As the U.S. Senate weighs a 2,074-page health-care “reform” bill, supporters of a government option for medical coverage consider this the finest federal initiative since the Emancipation Proclamation. Yet today’s headlines show government severely bungling its current health-care duties. Expanding Uncle Sam’s medical portfolio is a prescription for fraud, fiscal incompetence, and rampant mismanagement on the clinical frontlines.
Fraud devours some $60 billion — or 13.3 percent — of Medicare’s $452 billion budget. “Rather than stealing $100,000 or $200,000,” federal prosecutor Kirk Ogrosky said on October 25’s 60 Minutes, criminals “can steal $100 million.”
One thief named “Tony” told CBS’s Steve Kroft that he robbed $20 million from Medicare. It was “real easy,” “Tony” said. “It was like taking candy from a baby.” He registered bogus medical companies, bought stolen doctor and patient ID numbers, and then billed Medicare for phantom wheelchairs, phony artificial limbs, and more. Medicare soon delivered $20,000 to $40,000 electronically into “Tony’s” bank account — daily.
Kroft said his findings raise “troubling questions about our government’s ability to manage a medical bureaucracy.”
- - - - - - - - - - - - - - - - - - - - - - - - - - - - - - - - - - - - - - - - - - - - - - - - -
ADVERTISEMENT
- - - - - - - - - - - - - - - - - - - - - - - - - - - - - - - - - - - - - - - - - - - - - - - - -
Sen. Charles Grassley (R., Iowa) recently found that Medicare administrators received 30 serious fraud warnings over three years, primarily during the Bush administration, and simply ignored half of them. Medicare failed to investigate complaints that it reimbursed one company for injected drugs “at doses that were not medically feasible,” one letter explained. Rather than the proper $74 per dose, Medicare sent this provider $4,464.
Another recent report uncovered $18.1 billion in improper Medicaid payments, or 9.6 percent of that program’s claims.
Lacking the “evil and greedy” private insurers’ profit motive, Medicare managers have no incentive to uproot such malfeasance. Medicare staffers rarely are corrupt; but with their pay and promotions not tethered to any bottom line, they have little reason to worry about who gets paid what.

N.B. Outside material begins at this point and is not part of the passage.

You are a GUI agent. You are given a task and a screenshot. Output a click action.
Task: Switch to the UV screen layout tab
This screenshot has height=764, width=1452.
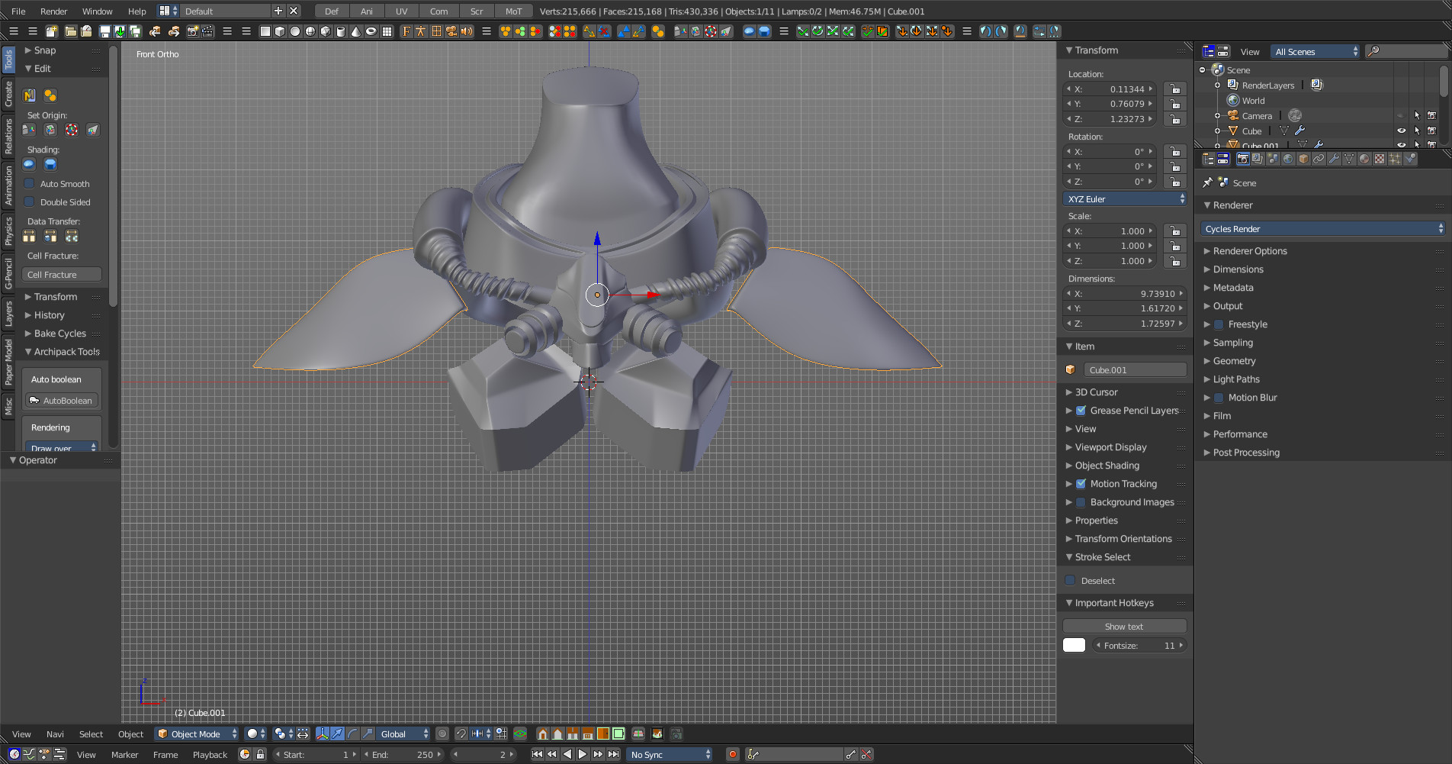(401, 11)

Michael McGaughan observed in the November 13 Pantagraph.com that the top 14 health-insurance companies earned aggregated profits of $8.6 billion last year on combined revenues of $275.6 billion, according to the May 4 Fortune. This translates into 3.12 percent in “greedy” profits in the private option versus 13.3 percent fraud in the public option. Greed suddenly looks pretty good.
Meanwhile, doctors routinely wait and wait to get paid less and less by Medicaid. According to Athena Health’s PayerView report, North Carolina is the fastest state Medicaid system, paying doctors in 40.6 days. Still, it lags Coventry Health Care, a private insurer and the eighth-fastest of eight “national payers” that Athena measured. Coventry needed 38.5 days to issue checks. (Medicare Part B was ranked fifth among “national payers” at 33.4 days.) Among 14 state Medicaid systems that Athena rated, six take 77.7 to 89.7 days to pay. Medicaid of New York is the biggest deadbeat, averaging 160.9 days (or nearly six months) before whipping out its checkbook.